== Segment start ==

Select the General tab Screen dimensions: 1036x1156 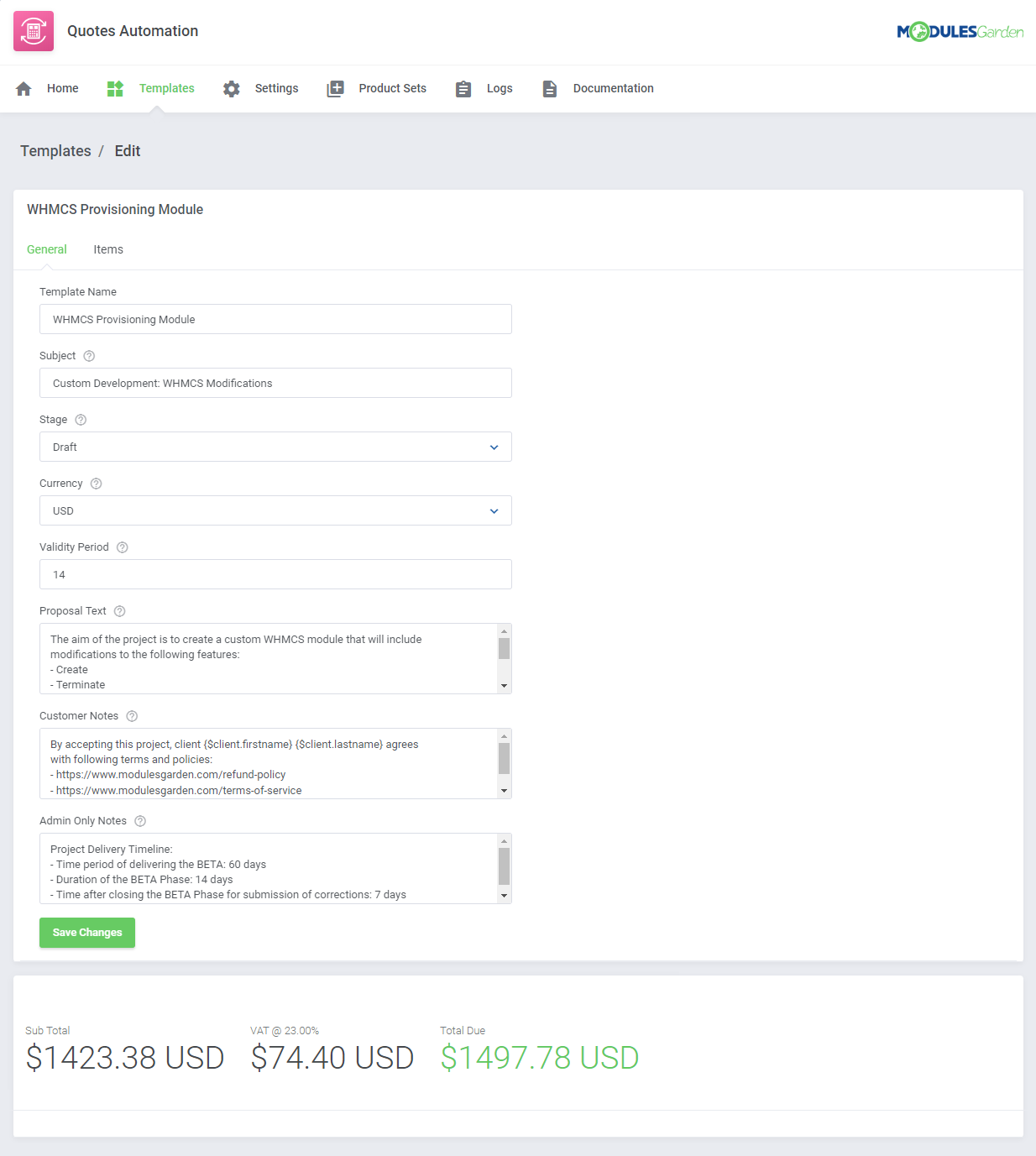[x=46, y=248]
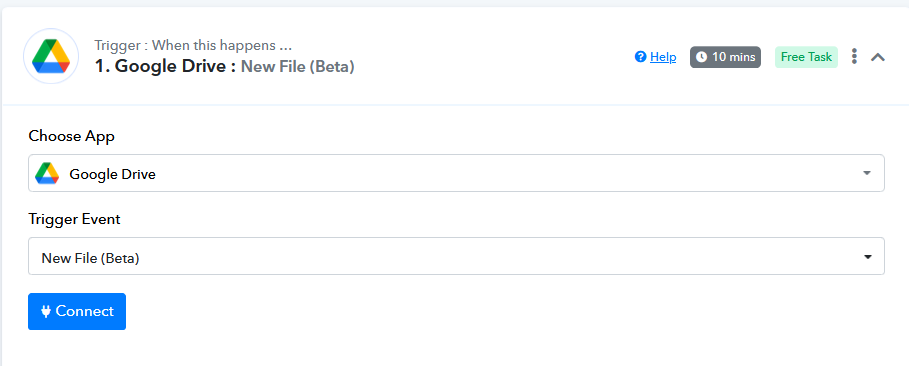Click the large Google Drive logo in header
The image size is (909, 366).
(x=51, y=56)
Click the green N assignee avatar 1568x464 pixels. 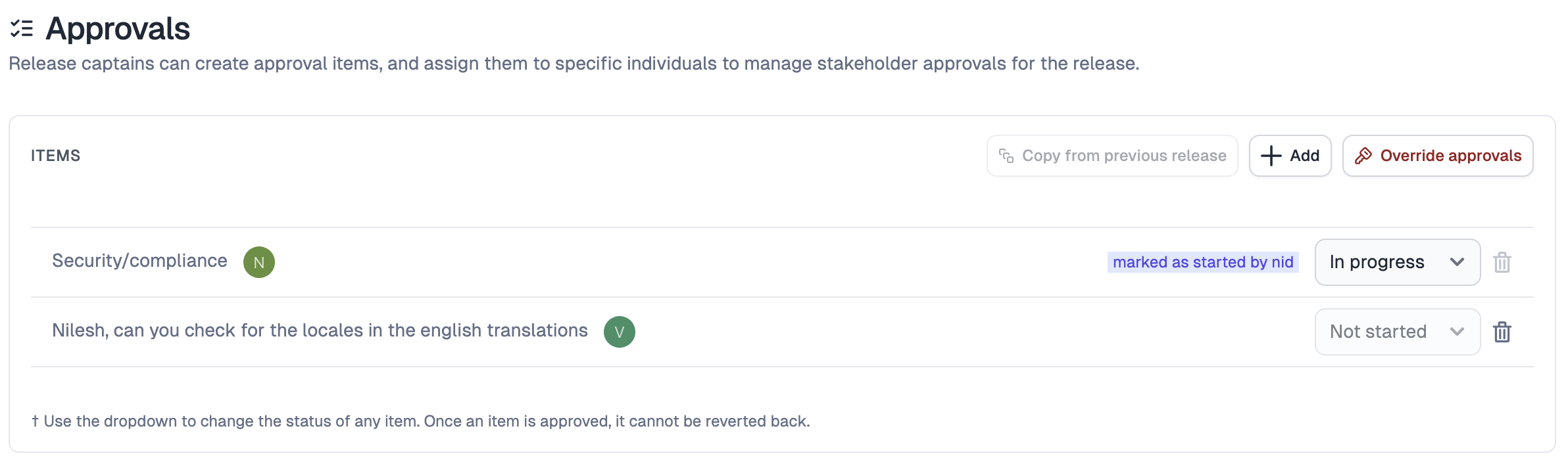[259, 262]
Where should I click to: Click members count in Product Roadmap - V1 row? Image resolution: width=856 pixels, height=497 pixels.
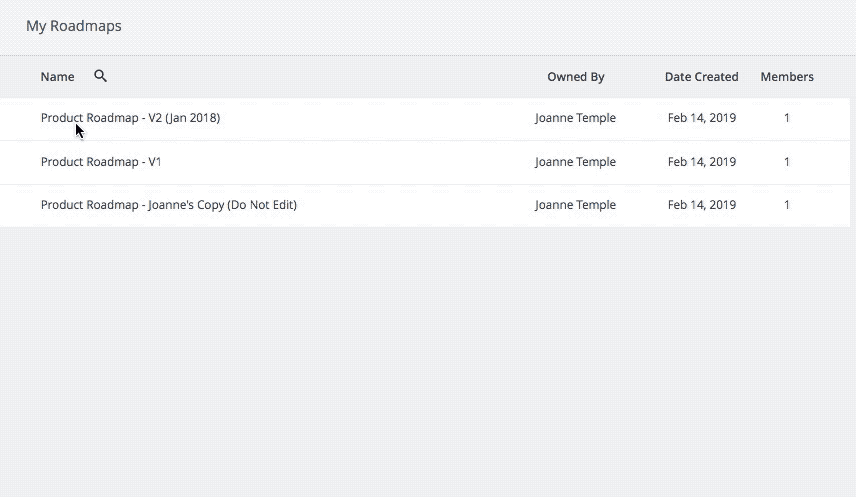pos(786,162)
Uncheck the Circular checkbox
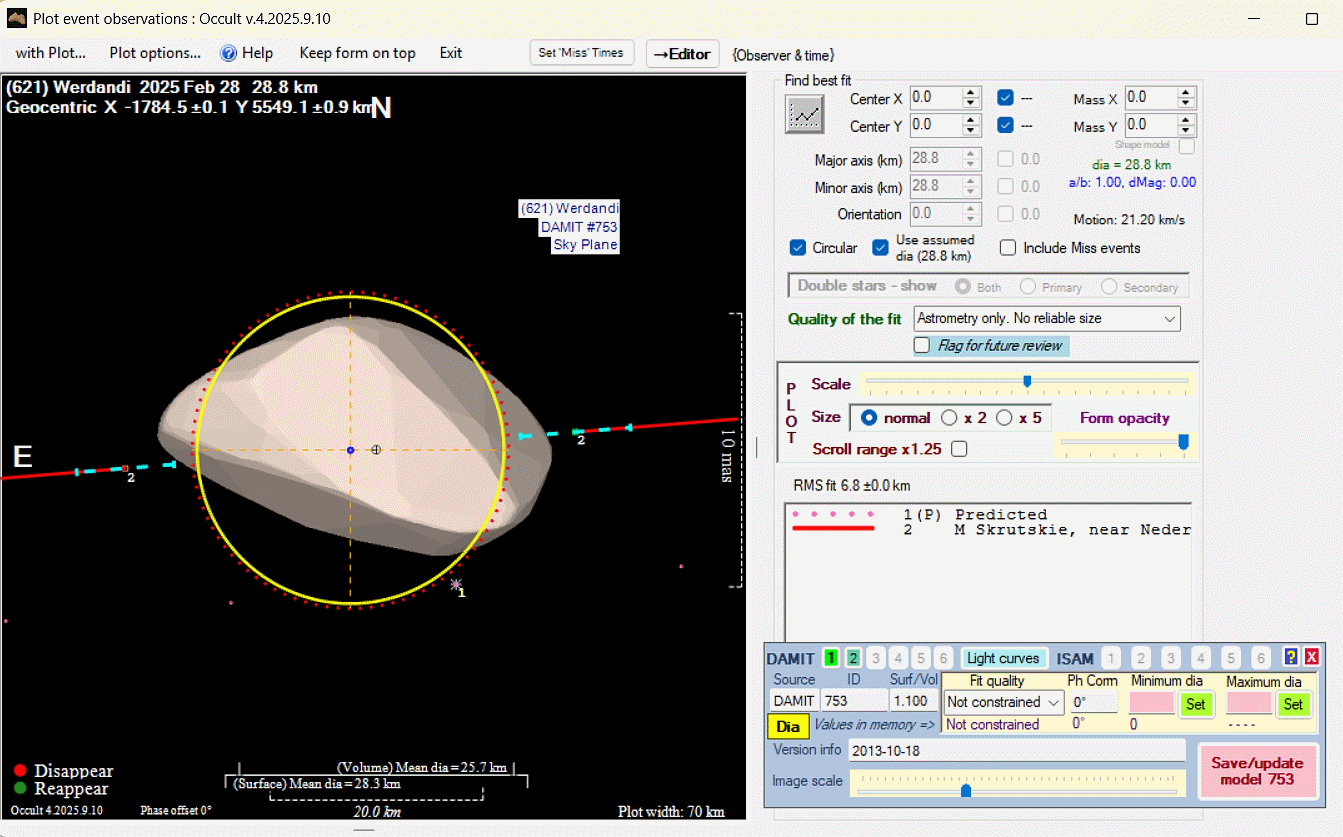 [x=798, y=248]
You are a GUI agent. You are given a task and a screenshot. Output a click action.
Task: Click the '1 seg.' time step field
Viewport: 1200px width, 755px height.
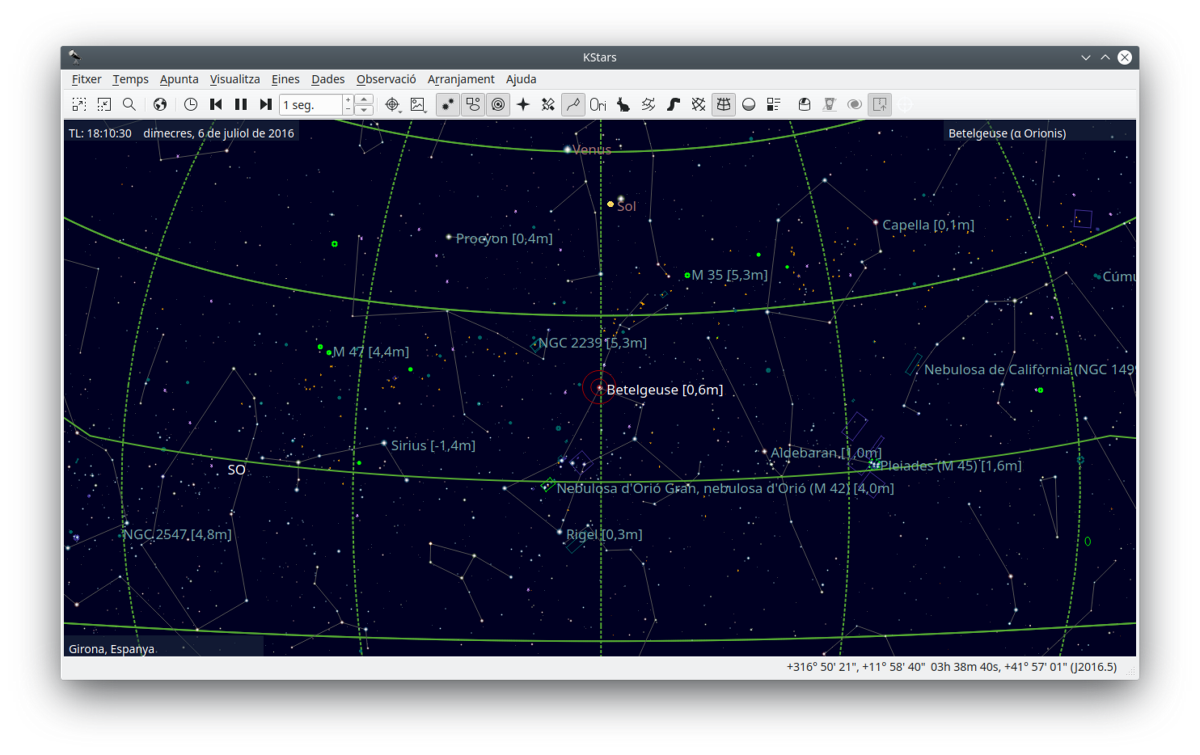coord(310,105)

== Segment end ==

## Task directions
Write out, word for word, the line containing "Uncheck the Circular checkbox" and each line after it to the end of the data, and nothing more. Drop the pictures.

## Result
Uncheck the Circular checkbox
 [x=798, y=248]
You are a GUI agent. You are given a task and a screenshot. Output a click action.
Task: Click the '1 seg.' time step field
Viewport: 1200px width, 755px height.
coord(310,105)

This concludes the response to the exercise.